Drug consumption rooms operating in real-world conditions have generated evidence of the potential of these facilities to reduce harm among people who inject drugs. This includes evidence that they can make drug use safer (e.g. increase access to health and social services, and help identify and respond to emergencies), and do so without the feared countervailing problems (e.g. encourage drug use, delay treatment entry or aggravate problems arising from local drug markets).

To date, most of the focus has been on measures such as injecting-related litter, blood borne viruses, and overdose deaths; comparatively little is known about their impact on preventing injecting-related bacterial infections. Perhaps over time research will accumulate about the impact of drug consumption rooms on some of the lesser-known harms of injecting drug use, such as bacterial infections, and on the extent to which frequent use of drug consumption rooms can improve the adoption of harm reduction behaviours outside of the facilities.
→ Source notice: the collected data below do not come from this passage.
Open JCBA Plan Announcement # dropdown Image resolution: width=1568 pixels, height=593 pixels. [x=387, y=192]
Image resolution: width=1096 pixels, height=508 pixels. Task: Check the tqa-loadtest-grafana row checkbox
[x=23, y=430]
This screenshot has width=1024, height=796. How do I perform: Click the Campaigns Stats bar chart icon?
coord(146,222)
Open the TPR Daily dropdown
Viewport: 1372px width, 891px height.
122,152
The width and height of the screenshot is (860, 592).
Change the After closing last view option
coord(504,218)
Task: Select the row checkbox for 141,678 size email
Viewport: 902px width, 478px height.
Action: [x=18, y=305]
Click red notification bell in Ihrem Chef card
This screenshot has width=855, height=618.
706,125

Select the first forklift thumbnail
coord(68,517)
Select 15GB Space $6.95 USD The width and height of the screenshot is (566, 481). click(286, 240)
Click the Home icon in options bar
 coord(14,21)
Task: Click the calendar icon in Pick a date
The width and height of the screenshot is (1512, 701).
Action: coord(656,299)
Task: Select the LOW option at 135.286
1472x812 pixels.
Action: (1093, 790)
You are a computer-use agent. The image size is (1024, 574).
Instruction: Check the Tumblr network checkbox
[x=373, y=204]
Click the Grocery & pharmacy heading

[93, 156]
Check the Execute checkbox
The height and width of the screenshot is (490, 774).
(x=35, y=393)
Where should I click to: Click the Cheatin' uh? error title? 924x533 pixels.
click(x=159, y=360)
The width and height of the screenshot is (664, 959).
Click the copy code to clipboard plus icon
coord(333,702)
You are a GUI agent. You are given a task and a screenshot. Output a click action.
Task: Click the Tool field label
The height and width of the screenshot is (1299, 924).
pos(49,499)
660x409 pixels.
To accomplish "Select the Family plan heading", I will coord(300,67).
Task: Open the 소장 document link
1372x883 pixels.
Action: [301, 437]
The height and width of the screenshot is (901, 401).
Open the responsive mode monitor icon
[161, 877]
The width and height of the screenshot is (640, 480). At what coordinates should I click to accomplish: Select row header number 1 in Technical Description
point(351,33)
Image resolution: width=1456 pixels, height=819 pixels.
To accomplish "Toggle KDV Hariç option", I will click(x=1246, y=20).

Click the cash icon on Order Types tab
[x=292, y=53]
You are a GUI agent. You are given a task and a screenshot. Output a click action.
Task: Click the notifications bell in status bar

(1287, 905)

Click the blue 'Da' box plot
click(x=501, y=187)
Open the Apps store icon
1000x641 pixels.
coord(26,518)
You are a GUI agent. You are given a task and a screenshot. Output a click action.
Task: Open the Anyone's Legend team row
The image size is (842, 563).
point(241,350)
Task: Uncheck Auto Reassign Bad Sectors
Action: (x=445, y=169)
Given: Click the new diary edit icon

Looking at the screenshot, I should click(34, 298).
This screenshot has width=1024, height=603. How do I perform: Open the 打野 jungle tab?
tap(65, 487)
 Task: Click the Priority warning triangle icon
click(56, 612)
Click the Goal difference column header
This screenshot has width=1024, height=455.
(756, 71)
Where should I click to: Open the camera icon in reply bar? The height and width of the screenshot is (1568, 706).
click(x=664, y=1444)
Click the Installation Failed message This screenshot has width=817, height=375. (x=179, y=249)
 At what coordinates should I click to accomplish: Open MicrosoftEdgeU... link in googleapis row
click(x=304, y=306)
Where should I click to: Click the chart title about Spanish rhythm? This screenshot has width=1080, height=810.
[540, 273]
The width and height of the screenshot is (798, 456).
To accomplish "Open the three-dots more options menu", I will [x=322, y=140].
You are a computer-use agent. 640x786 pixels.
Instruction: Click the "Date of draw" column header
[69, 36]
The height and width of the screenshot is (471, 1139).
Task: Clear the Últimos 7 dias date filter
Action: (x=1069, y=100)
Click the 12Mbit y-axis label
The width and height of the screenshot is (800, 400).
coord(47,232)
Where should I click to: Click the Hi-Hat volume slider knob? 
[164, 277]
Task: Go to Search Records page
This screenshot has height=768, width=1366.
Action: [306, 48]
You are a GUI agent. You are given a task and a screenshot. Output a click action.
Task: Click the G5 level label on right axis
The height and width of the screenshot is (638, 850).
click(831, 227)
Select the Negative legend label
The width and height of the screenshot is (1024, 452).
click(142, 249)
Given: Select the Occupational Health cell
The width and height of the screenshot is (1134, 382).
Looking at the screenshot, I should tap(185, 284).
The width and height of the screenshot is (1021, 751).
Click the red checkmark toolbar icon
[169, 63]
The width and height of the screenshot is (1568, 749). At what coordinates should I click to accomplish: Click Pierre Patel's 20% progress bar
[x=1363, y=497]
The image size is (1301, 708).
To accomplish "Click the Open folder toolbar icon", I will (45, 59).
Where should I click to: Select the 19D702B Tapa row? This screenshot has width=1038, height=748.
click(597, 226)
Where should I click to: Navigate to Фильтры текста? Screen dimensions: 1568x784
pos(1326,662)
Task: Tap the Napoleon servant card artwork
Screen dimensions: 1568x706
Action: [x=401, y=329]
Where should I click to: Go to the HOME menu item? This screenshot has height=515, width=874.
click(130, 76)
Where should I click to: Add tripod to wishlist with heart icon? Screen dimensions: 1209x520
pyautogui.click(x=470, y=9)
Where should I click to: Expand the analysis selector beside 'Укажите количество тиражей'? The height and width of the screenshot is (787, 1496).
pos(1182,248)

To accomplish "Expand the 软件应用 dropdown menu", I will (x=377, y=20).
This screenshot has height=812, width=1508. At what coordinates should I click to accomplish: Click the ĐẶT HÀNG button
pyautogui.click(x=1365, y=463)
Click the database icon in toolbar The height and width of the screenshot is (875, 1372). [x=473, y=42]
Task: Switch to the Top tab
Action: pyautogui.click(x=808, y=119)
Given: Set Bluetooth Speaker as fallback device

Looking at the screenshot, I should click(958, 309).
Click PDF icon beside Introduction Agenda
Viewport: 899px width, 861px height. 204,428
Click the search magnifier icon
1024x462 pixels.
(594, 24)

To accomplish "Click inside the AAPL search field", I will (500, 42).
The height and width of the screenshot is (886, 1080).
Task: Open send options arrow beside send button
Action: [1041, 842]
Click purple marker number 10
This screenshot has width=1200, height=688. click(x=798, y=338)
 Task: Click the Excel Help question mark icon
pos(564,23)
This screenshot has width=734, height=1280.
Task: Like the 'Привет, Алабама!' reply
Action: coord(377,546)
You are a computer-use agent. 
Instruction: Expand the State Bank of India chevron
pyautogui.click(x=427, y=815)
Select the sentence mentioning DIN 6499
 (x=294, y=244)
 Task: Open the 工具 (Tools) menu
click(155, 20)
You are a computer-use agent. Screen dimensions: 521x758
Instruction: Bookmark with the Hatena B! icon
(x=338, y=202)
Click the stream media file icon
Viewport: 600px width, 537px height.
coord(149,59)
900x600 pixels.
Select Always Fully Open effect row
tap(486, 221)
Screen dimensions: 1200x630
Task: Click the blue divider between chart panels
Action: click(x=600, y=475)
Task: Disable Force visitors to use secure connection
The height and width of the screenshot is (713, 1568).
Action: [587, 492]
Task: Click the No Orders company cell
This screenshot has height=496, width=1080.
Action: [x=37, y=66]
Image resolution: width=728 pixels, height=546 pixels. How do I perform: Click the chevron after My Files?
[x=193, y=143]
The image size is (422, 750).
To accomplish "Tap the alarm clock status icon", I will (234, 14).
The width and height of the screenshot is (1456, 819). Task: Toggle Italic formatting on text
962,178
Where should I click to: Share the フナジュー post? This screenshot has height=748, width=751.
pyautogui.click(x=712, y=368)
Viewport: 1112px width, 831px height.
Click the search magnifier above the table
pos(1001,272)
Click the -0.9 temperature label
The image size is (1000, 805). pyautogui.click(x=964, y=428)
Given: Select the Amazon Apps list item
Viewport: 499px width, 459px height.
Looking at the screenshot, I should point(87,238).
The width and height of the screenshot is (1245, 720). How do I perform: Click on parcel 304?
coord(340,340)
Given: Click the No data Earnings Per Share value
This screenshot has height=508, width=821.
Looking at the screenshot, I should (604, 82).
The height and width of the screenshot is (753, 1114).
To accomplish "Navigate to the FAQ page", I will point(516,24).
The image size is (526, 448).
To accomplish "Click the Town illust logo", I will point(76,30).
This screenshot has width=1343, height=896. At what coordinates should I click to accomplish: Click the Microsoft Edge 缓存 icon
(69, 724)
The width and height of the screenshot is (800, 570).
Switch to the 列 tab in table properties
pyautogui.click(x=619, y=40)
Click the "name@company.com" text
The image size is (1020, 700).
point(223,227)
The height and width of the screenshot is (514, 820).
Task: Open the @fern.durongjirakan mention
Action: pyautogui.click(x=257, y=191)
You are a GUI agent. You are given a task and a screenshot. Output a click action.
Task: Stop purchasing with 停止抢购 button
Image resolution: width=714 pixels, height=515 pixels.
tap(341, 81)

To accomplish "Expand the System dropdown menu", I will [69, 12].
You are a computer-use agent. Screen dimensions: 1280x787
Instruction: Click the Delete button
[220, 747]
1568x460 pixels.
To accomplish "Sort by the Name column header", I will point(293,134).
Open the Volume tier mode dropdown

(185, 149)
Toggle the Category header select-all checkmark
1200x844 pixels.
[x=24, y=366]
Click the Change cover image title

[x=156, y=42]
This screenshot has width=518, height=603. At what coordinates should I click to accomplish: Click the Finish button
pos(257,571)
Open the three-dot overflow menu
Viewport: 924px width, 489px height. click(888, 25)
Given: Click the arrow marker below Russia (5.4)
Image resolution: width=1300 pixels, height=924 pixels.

This latter point is important as we know that when drug consumption rooms are not open 24 hours a day, or are too far from the place of drug purchase for example, injecting drug use will probably also take place in public places.

Another response is to address the housing needs of people who inject drugs. Injecting in public places, for example because you have nowhere else to go, is associated with rushing the procedure (e.g. for fear of being overlooked or being caught by the police), not cleaning skin before injecting, and a lack of clean water and surfaces for preparing drugs. Homelessness may also increase people’s vulnerability to bacterial infections in other ways, such as needing to use public showers and share bedding with other people.

Building ‘wound aware’ services

The route of transmission of serious bacterial infection tells us that, short of stopping injections of illicit drugs altogether, hygienic injecting is the key to preventing bacterial infections in this population. Facilitating timely treatment, on the other hand, is the key to stopping bacterial infections having life-changing and potentially deadly consequences.

Treatment in the primary healthcare system (e.g. GPs and community services) can prevent suffering and serious consequences, and can prevent the need for emergency care. However, the barriers to these basic services for people who inject drugs are numerous and well-documented.

In 2021, Public Health England published guidance titled “Wound Aware”, which urged drug services to help prevent hospital admissions and deaths by providing early and rapid access to treatment for infections. One of the ways that a service can show it is ‘wound aware’ is by identifying worsening injection sites. This hinges on all staff keeping an eye on their service users’ health and knowing who to tell or what to do if they spot a problem, keyworkers having regular check-ins with service users about their injecting experiences, and wound care specialists being part of staff training and induction programmes.